By Trace Embry
Last week we launched our new weekly video post.
Beginning this week, we start publishing two posts per week, i.e., one with a video and one without. We want to provide you with more free parenting resources.
How You Can Identify Anhedonia
In his book Thrilled to Death, Dr. Archibald Hart writes about an American epidemic that is now affecting about 80% of the American public – to one degree or another.
It’s called anhedonia. Anhedonia is a tough topic to tackle, but I have addressed it in numerous posts. Feel free to explore my previous posts (below) further. I also highly recommend Dr. Hart’s book Thrilled to Death.

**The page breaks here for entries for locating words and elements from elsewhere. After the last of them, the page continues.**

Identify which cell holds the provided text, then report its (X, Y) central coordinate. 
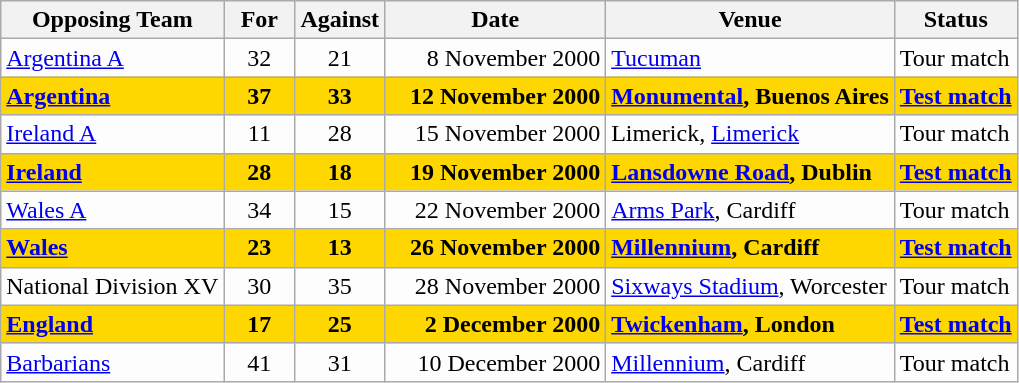
Argentina A (112, 58)
35 (340, 286)
13 (340, 248)
25 (340, 324)
2 December 2000 (496, 324)
26 November 2000 (496, 248)
Against (340, 20)
30 (260, 286)
15 (340, 210)
Wales (112, 248)
Argentina (112, 96)
19 November 2000 (496, 172)
Barbarians (112, 362)
34 (260, 210)
8 November 2000 (496, 58)
12 November 2000 (496, 96)
11 (260, 134)
England (112, 324)
Tucuman (750, 58)
Monumental, Buenos Aires (750, 96)
28 November 2000 (496, 286)
33 (340, 96)
Sixways Stadium, Worcester (750, 286)
15 November 2000 (496, 134)
37 (260, 96)
For (260, 20)
Opposing Team (112, 20)
Status (956, 20)
23 (260, 248)
Ireland (112, 172)
Limerick, Limerick (750, 134)
17 (260, 324)
Wales A (112, 210)
Venue (750, 20)
National Division XV (112, 286)
Lansdowne Road, Dublin (750, 172)
Twickenham, London (750, 324)
31 (340, 362)
Arms Park, Cardiff (750, 210)
41 (260, 362)
Ireland A (112, 134)
Date (496, 20)
22 November 2000 (496, 210)
21 (340, 58)
32 (260, 58)
10 December 2000 (496, 362)
18 (340, 172)
Locate the cell with the specified text and output its (X, Y) center coordinate. 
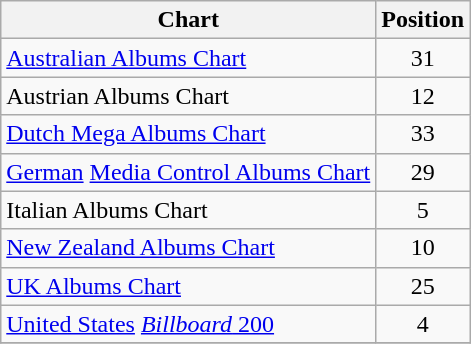
Position (423, 20)
United States Billboard 200 (188, 324)
Austrian Albums Chart (188, 96)
Italian Albums Chart (188, 210)
10 (423, 248)
12 (423, 96)
German Media Control Albums Chart (188, 172)
5 (423, 210)
31 (423, 58)
UK Albums Chart (188, 286)
Australian Albums Chart (188, 58)
25 (423, 286)
Chart (188, 20)
4 (423, 324)
Dutch Mega Albums Chart (188, 134)
New Zealand Albums Chart (188, 248)
33 (423, 134)
29 (423, 172)
Capture the cell that displays the provided text and extract its [x, y] central coordinate. 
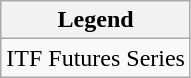
Legend [96, 20]
ITF Futures Series [96, 58]
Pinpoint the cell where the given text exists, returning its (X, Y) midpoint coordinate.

- 1 Reason Teens are Misdiagnosed with Depression
- Understanding Anhedonia: How to Define it in Today’s Culture
- Hear the Audio at License to Parent: Why Anhedonia Should Be Taken Seriously
I know this may sound far fetched to some; however, I’d venture to say in the teenage population the percentage of people with anhedonia is probably closer to 100%.
The Role of Technology
Mobile devices will account for 50% of all Internet traffic very soon. Because of this virtually every family is faced with overstimulation of pleasure, entertainment, and multi-tasking.
Anhedonia is a destruction of the pleasure center of the brain that often comes from drug abuse, schizophrenia, or depression. If kept unchecked, today’s anhedonia in kids is surfacing due to unbridled digital stimuli.

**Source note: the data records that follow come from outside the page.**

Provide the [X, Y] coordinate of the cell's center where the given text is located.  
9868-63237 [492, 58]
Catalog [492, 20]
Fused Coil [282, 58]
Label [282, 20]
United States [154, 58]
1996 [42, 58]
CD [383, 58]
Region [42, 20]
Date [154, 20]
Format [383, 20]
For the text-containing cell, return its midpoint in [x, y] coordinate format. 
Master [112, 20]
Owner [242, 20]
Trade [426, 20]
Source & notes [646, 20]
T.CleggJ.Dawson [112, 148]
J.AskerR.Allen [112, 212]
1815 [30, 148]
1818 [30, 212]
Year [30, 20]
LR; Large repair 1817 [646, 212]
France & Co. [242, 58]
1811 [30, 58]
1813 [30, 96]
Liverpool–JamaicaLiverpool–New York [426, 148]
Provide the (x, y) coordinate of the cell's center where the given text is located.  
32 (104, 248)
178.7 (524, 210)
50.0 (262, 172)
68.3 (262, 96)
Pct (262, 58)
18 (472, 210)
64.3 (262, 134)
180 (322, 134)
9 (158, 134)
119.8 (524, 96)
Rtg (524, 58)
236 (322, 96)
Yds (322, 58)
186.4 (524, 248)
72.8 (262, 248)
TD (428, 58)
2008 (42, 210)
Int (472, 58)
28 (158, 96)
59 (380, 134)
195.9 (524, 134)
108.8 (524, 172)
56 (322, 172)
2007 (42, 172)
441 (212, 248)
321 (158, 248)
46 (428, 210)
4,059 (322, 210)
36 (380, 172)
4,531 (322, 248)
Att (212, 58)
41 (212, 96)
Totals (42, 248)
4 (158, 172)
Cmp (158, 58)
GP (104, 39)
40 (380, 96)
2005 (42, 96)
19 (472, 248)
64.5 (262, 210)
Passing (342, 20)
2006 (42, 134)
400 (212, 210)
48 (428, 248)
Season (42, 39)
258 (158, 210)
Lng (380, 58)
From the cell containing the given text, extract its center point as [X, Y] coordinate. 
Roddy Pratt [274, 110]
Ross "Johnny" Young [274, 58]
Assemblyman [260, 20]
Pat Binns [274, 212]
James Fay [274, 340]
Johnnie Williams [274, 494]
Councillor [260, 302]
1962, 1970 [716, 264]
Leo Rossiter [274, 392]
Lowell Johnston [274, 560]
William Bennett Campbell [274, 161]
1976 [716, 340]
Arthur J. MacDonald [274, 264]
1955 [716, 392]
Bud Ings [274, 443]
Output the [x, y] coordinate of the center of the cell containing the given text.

This tends to result in a loss of critical, constructive, and creative thinking skills; another American epidemic. During my time with the kids at Shepherds Hill Academy I have seen teens that know how to build a computer from the ground up, yet could not tie their own shoes.
One solution is to limit your teens digital stimuli.
Has your child’s critical, constructive, and creative thinking skills diminished?